Onelia Molina habla tras el ‘ampay’ y la ruptura con Mario Irivarren

La odontóloga y figura pública contó cómo vivió uno de los momentos más difíciles de su vida y el proceso que la llevó a priorizar su bienestar.

Después de semanas de silencio, Onelia Molina decidió contar su versión. La también odontóloga se sinceró sobre el impacto emocional que le dejó la infidelidad de Mario Irivarren, luego del ‘ampay’ que lo involucró en Argentina.

En una conversación en el pódcast La Sustancia, conducido por Maju Mantilla, Molina confesó que atravesó momentos de profunda tristeza. “Me paralizó en muchos aspectos… me sentí triste, defraudada”, relató, recordando cómo la situación la colocó en el centro de la atención mediática.
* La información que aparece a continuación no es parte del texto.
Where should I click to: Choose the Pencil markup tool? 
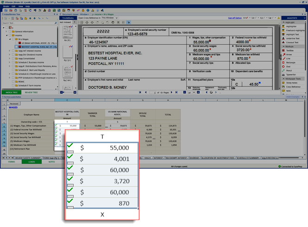tap(289, 70)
La exposición pública no hizo más que intensificar el proceso. En medio de la tormenta, incluso consideró alejarse junto a su familia, aunque finalmente optó por quedarse y enfrentar la situación desde otra perspectiva. “Nada ni nadie va a ser más grande que mis sueños”, afirmó.

Aprendizaje, límites y una nueva etapa personal

Más allá del dolor, la experiencia dejó lecciones claras. Onelia aseguró que este episodio marcó un antes y un después en su forma de entender las relaciones. “Aprendí a poner límites y a no aceptar faltas de respeto”, expresó, subrayando que ahora prioriza su bienestar emocional.

La influencer también destacó el apoyo de su entorno cercano, especialmente de su familia, que estuvo presente en los momentos más difíciles. Ese respaldo fue clave para reconstruirse y encontrar estabilidad en medio de la crisis.

Días antes de estas declaraciones, Molina ya había confirmado el fin de su relación a través de un comunicado en redes sociales, donde anunció su decisión de separarse de Irivarren y enfocarse en sí misma.

El caso cobró notoriedad tras el ‘ampay’ difundido en televisión, en el que también aparecían figuras como Said Palao y Patricio Parodi, lo que amplificó la polémica en el entorno mediático.

Hoy, Onelia Molina se muestra más serena. Aunque reconoce que el proceso aún duele, también asegura que ha encontrado paz. Su historia, más allá del escándalo, refleja un proceso íntimo: el de aprender a soltar, reconstruirse y elegir, esta vez, desde el amor propio.